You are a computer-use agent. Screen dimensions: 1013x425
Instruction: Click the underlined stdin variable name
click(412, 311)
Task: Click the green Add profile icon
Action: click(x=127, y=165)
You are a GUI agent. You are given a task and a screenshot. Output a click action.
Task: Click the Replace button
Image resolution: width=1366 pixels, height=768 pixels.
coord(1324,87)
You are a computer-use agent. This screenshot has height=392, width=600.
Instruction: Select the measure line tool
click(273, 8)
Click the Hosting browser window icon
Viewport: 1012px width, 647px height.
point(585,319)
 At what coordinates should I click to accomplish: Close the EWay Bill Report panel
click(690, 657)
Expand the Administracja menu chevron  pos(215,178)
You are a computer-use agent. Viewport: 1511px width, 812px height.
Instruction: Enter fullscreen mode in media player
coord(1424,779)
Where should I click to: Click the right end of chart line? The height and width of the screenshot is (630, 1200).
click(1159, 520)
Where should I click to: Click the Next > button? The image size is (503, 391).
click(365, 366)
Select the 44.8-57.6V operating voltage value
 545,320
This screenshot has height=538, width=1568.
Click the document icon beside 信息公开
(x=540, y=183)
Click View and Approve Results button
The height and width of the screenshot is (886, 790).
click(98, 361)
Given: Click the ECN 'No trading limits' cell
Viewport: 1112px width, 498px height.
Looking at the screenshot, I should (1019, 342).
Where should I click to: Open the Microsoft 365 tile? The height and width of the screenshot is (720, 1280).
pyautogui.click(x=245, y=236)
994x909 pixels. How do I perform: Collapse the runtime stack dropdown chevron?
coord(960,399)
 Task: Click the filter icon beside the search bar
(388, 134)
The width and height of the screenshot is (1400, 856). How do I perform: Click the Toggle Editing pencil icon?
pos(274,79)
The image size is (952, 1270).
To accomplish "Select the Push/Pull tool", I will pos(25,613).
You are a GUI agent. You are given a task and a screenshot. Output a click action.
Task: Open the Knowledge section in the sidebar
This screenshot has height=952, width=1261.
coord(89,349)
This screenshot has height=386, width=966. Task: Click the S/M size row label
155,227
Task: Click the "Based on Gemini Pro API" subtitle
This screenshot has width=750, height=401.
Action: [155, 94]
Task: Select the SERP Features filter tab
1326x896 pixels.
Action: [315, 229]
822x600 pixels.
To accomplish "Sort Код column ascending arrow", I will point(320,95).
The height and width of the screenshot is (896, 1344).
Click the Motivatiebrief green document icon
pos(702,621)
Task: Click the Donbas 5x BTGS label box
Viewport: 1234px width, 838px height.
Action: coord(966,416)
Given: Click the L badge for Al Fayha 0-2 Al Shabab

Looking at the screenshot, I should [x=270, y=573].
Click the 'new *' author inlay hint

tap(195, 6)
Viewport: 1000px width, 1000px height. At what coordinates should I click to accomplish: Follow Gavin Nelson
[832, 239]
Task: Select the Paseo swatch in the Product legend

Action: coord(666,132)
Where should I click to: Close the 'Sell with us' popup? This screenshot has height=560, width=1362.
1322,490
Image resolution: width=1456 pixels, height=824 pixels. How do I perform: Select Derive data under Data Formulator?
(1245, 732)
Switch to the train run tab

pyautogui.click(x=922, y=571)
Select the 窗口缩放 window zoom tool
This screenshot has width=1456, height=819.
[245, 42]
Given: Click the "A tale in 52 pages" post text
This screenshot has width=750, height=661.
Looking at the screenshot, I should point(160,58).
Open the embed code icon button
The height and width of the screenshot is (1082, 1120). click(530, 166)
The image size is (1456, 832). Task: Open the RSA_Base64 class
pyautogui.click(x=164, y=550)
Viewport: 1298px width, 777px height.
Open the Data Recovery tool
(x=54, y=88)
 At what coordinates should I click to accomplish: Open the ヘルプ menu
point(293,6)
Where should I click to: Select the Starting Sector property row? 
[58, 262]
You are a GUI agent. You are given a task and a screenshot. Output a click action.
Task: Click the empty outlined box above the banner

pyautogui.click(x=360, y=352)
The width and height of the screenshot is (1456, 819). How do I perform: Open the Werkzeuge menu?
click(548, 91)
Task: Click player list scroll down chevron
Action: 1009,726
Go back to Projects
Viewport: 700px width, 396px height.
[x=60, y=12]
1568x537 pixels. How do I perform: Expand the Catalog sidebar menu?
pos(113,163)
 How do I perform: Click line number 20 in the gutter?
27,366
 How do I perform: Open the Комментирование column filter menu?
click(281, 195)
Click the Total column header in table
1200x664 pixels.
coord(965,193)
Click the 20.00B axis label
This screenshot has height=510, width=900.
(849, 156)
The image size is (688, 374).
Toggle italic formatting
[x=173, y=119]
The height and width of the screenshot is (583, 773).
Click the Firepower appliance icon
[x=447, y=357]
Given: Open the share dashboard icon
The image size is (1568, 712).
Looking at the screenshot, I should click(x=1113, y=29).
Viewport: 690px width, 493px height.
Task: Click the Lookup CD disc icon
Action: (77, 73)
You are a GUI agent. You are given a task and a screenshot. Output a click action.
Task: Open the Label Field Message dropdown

● ● ● ●

**Aim of the exercise:** Please rename "Instruction" to "Directive" in the stretch from the start of the entries through the line containing "Expand the Administracja", and give those lines again with everything else unchanged.

**Solved exercise:**
You are a computer-use agent. Screen dimensions: 1013x425
Directive: Click the underlined stdin variable name
click(412, 311)
Task: Click the green Add profile icon
Action: click(x=127, y=165)
You are a GUI agent. You are given a task and a screenshot. Output a click action.
Task: Click the Replace button
Image resolution: width=1366 pixels, height=768 pixels.
coord(1324,87)
You are a computer-use agent. This screenshot has height=392, width=600.
Directive: Select the measure line tool
click(273, 8)
Click the Hosting browser window icon
Viewport: 1012px width, 647px height.
point(585,319)
 At what coordinates should I click to accomplish: Close the EWay Bill Report panel
click(690, 657)
Expand the Administracja menu chevron  pos(215,178)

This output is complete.